Mapping patient samples and predicting outcomes
Gene embeddings are not only useful for characterizing gene-gene relationships. They can also be used to compare patient samples toward personalized response and outcome prediction.
Given different single-cell datasets for each patient, we concatenate the samples and build a shared cell-cell graph, which we use to build our wavelet dictionary. Then, since we know which cells are from which patient, we can split the wavelet dictionary into patient-specific dictionaries and learn patient-specific gene embeddings. Flattening these gene embeddings gives us patient vectors where the entries of the vector are associated with multiscale representations of genes.

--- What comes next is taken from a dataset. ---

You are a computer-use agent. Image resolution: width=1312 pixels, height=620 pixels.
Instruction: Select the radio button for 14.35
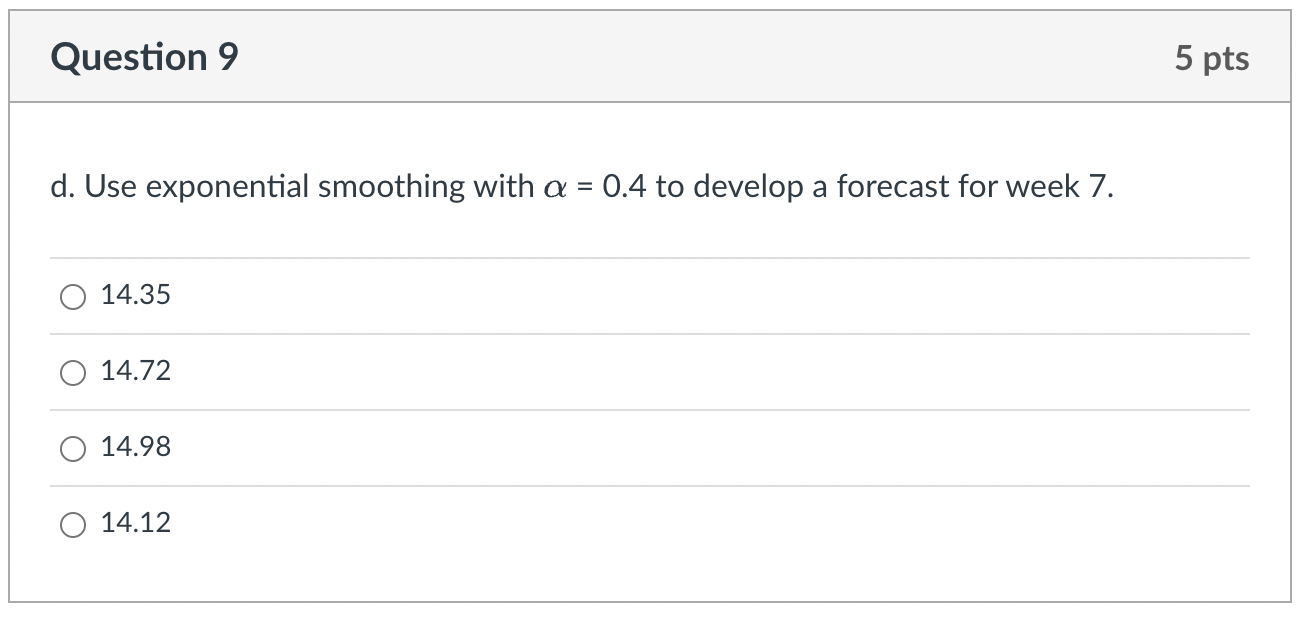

Compared to baseline methods, this approach best classifies responders versus non-responders to immunotherapy among 48 melanoma samples. Furthermore, because the entries of each vector are associated with genes, the classification is easy to interpret. When we look at genes most predictive of response, including GPR183 and IL7R, we see an enrichment for progenitor function — known to be the primary target of immunotherapy. On the other hand, genes associated with non-response, including GZMA, are terminal differentiation markers, associated with T cells that are unable to reacquire significant function and are thus non-responsive to the immunotherapy.
Concluding remarks
The main takeaway here is that considering genes as signals on the cell-cell graph allows us to preserve gene-gene relationships, and this is really useful for a whole host of downstream tasks to gain a deeper understanding of single-cell biology. We think this approach is also broadly useful to graph feature and signal representation learning, where extracting rich feature representations can reveal interesting patterns worth investigating further. We hope you read our full work and consider using our approach to analyze your single-cell data.